Kredili kartlarla tüketebilmek
Geçen haftayı kredi kartlarımızla kaç taksit yapılabileceği tartışmalarıyla bitirdik. Üzerinde konuşulacak, tartışılacak çok şey var aslında ama burada bu konuya çok fazla değinmeyeceğim. Değinmeyeceğim çünkü biz zaten kredi kartını hiçbir zaman bir ödeme aracı olarak kullanmadık. Bizim için kredi kartı her zaman bir kredilendirme mekanizmasını temsil etti. İşin ilginç tarafı ekonominin gidişatına göre kredi kartlarını bir o tarafa bir bu tarafa çekmeye çalıştık. Çoğumuz hatırlarız herhalde 2000’li yılların başında birisinin çıkıp simitçinin cebinde bile kredi kartı var dediğini. 30 yıllık enflasyon cenderesi altında yaşayan ve doğal olarak tüketimini hep erteleyen ve baskılayan bir toplumun tüketim canavarına dönüştüğü, tüketimi nasıl kısabiliriz diye bakındığımız günlerdi o dönem. Bugün ekonomiyi canlandırabilmek için yine kredi kartı mekanizmasıyla oynuyoruz. Makro açıdan bakıldığında kendi içinde rasyonel olan bu uygulamanın bireysel açıdan da ele alınması lazım. Tüketiciye cebinde olmayanı harcamasını söylüyoruz. İktisat derslerinde hocalarımızın bize ezberlettiği gibi insan rasyonel olabilse aslında sorun olmayacak belki de. Ama kim rasyonel olmak ister ki zaten.
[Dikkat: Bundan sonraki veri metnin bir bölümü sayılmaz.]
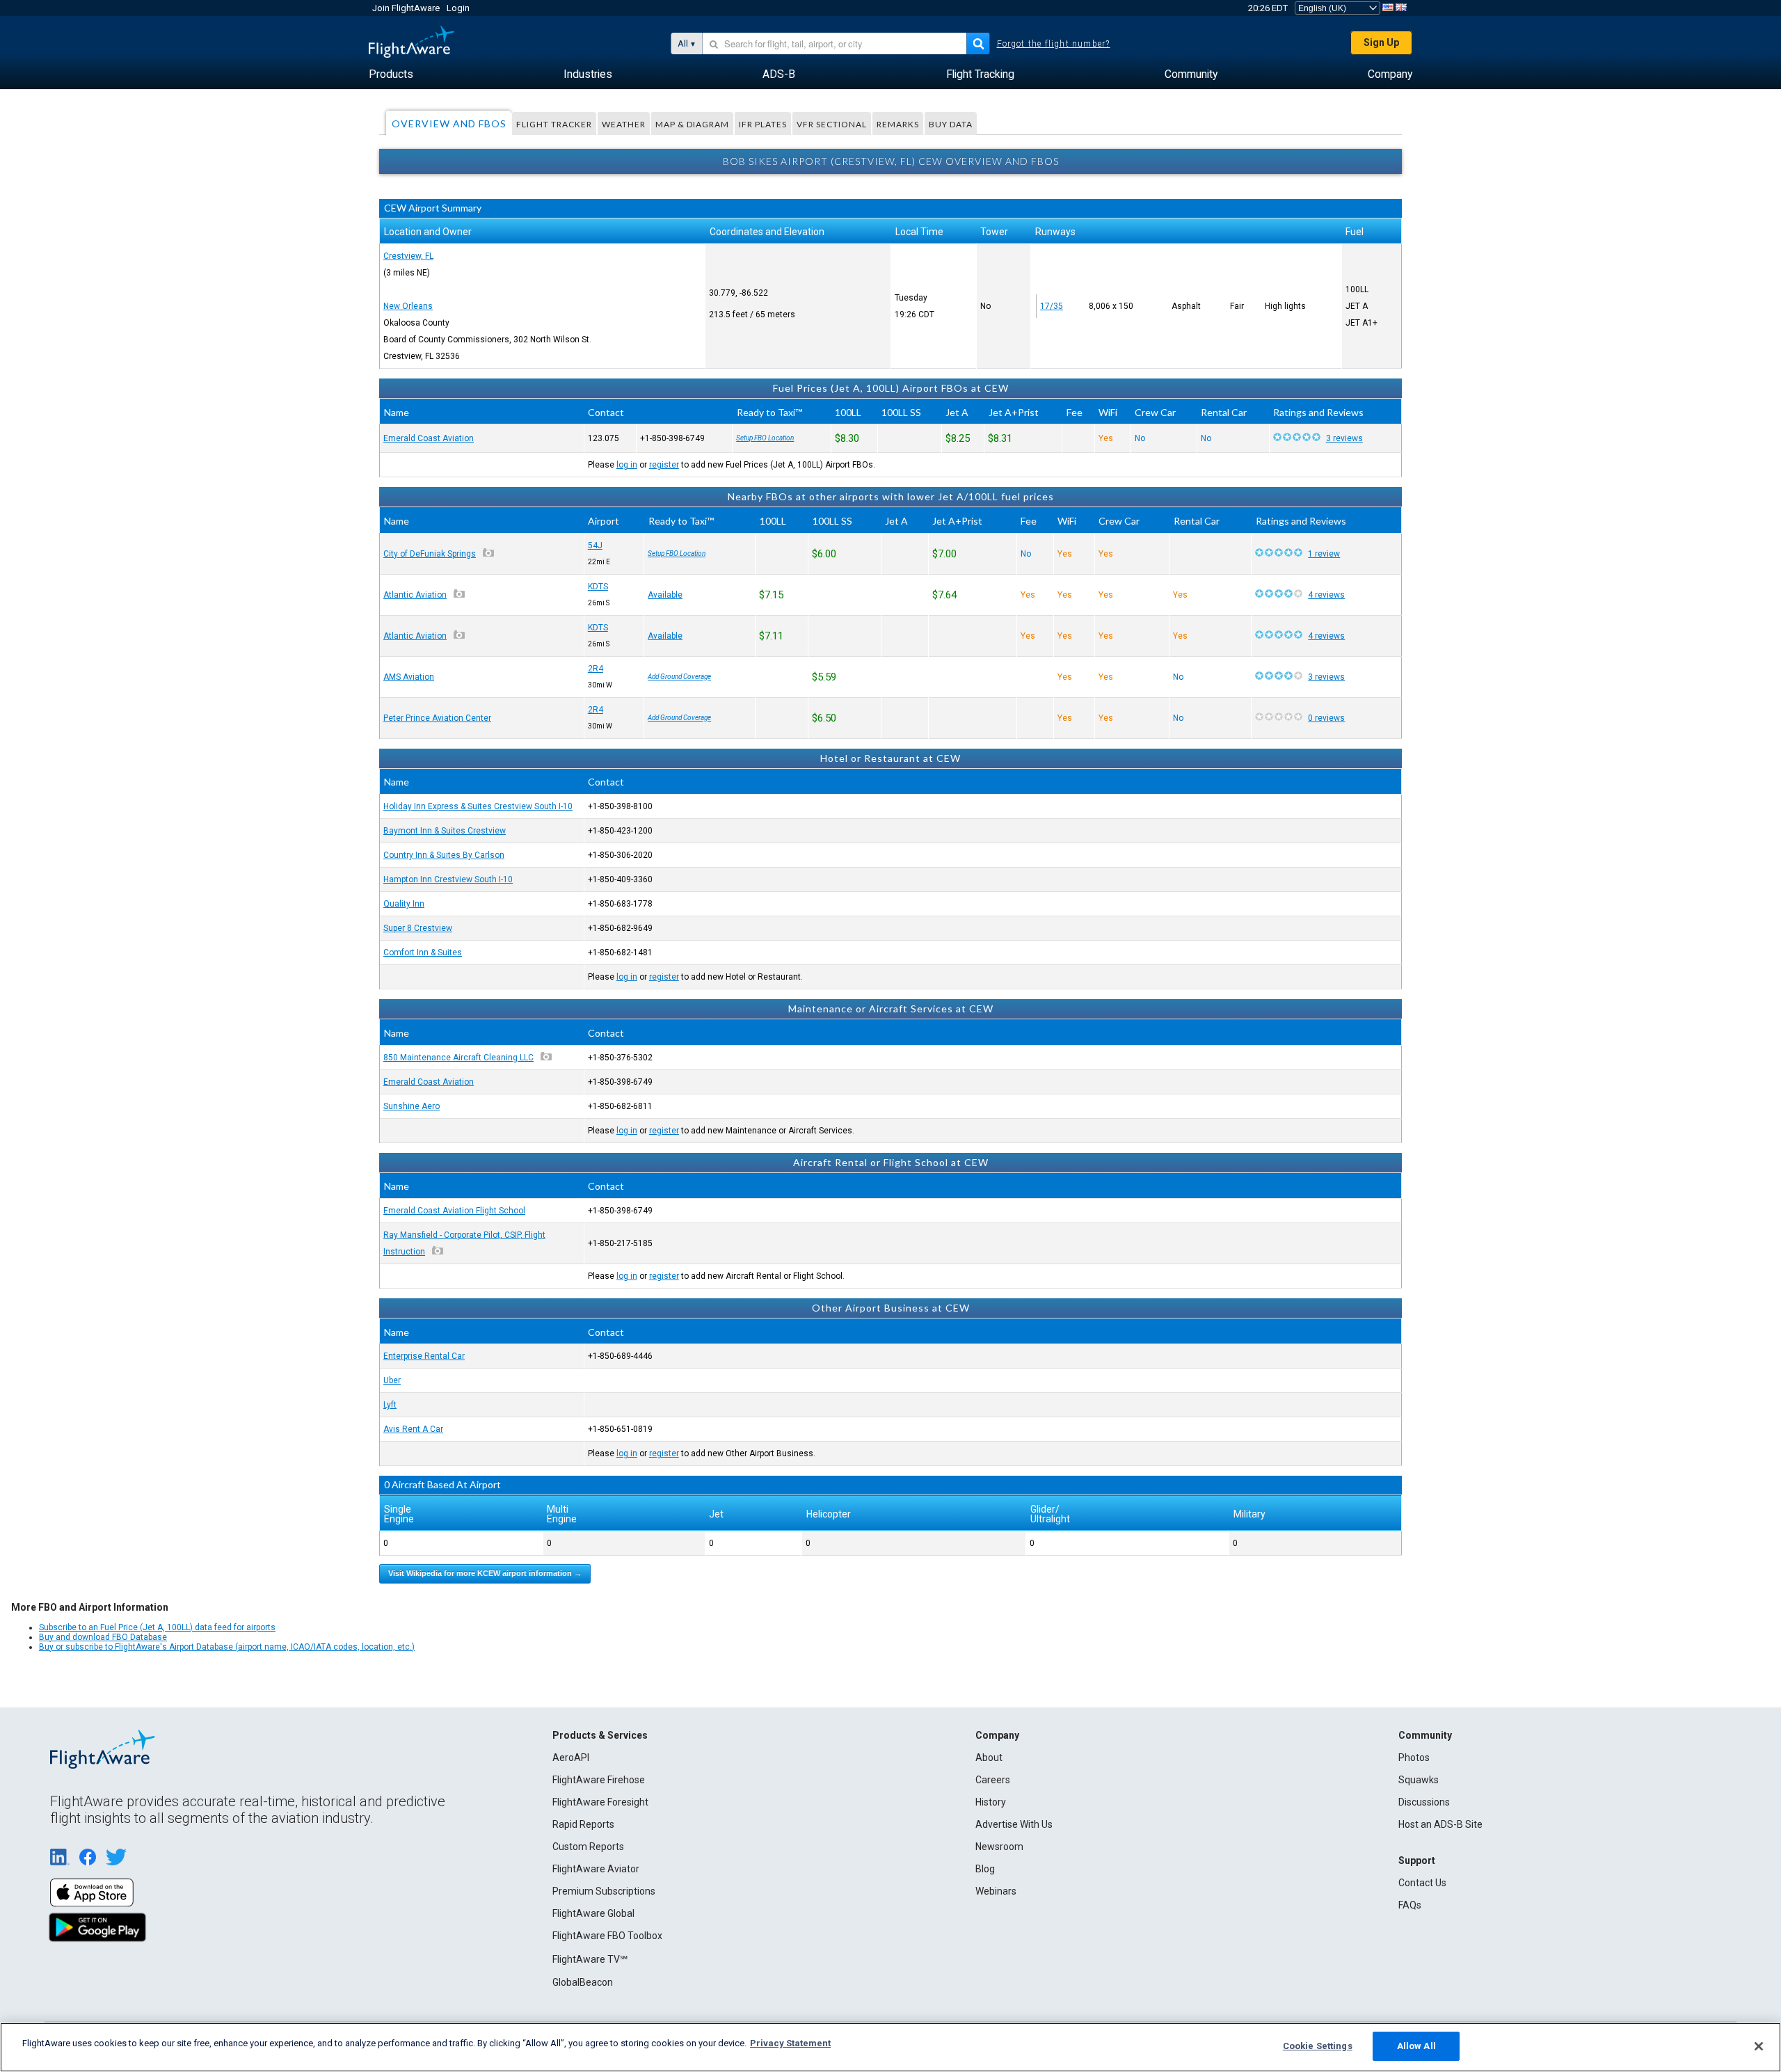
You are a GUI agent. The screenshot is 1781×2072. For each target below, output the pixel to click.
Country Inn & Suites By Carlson (443, 855)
Hiçbirimiz yeterince rasyonel olmadığımız için belki de harcamalarımızı artıracak, bize tanınan sınırlar içinde ve hatta bu sınırları yeni mekanizmalarla da esneterek daha fazla harcama yapmaya devam edeceğiz. Sorun belki de daha fazla para harcamakta değil. Daha önemli sorun parayı gerçekten doğru yerlere harcayıp harcamadığımızdır.
Mart ayında Forbes’da çıkan bir yazı (ki bu yazı da The Journal of Positive Psychology dergisinde yer alan “The Hidden Cost of Value Seeking” makalesine dayanmaktadır) harcamanın sonunda mutlu olabilmek için materyallere değil deneyimlere para harcamanın daha fazla mutluluk sağlayacağını ileri sürmektedir. Mallara, maddeye yapılan harcamaların sağladığı mutluluk ve tatmin duygusu çok kısa sürede tükenirken, deneyimlere para harcadığınız zaman yarattığınız anılar çok daha uzun süre sizinle kalacağı için daha uzun süre mutluluk sağlayacaktır diye özetleyebiliriz bu iddiayı.
Benim asıl ilgilendiğim ise satın alma kararlarımızda ne kadar rasyonel olabildiğimiz. Yani satın almaya karar verdiğimiz ürün(mal veya deneyim olsun) ihtiyacımızı tatmin etmeye ne kadar uygun? İhtiyacımızı tatmin edecek özelliklere sahip en doğru ürünü seçebildik mi?
Düne kadar bu soruya vereceğim cevap bugünkünden farklı. Bu farkı yaratan ise İstanbul Kemerburgaz Üniversitesi pazarlama öğretim üyeleri Prof. Dr. Ercan Gegez ve Yrd. Doç. Dr. Yener Girişken ile nöro pazarlama konusunda yaptığım sohbet ve Yener Girişken’in nöro pazarlama laboratuvarında gördüğüm uygulamalar. Çok ilgilimi çeken bu konu hakkında biraz daha okuyup bilgi sahibi olunca daha detaylı değineceğim ama şimdilik sadece şunu söylemek isterim, biz karar verdiğimizi düşünürken bile onlar bizim adımıza kararımızı şekillendiriyorlar.
Sohbetin bir diğer konusu ise bu ikilinin başını çektiği “MBA+” isimli yüksek lisans programıydı. Kemerburgaz Üniversitesi çatısı altında, şimdiye kadar bir benzeri olmayan, öğrencinin pazarlamayı deneyimleyerek öğrenmesini sağlayacak, bazı derslerini basket maçında, bazı derslerini pazarlama laboratuvarında yapacakları bu programda dersleri özel öğrenci olarak takip etmek için heyecanla beklediğimi belirtmem lazım. Bir zamanlar bir çorap markasının reklamı vardı hatırlarsınız. Eskilerini atın diye; yükseköğretimde yenilikçiliğin temsili olacak bu yüksek lisans programı da sanırım aynı sloganı yaşatacak bize.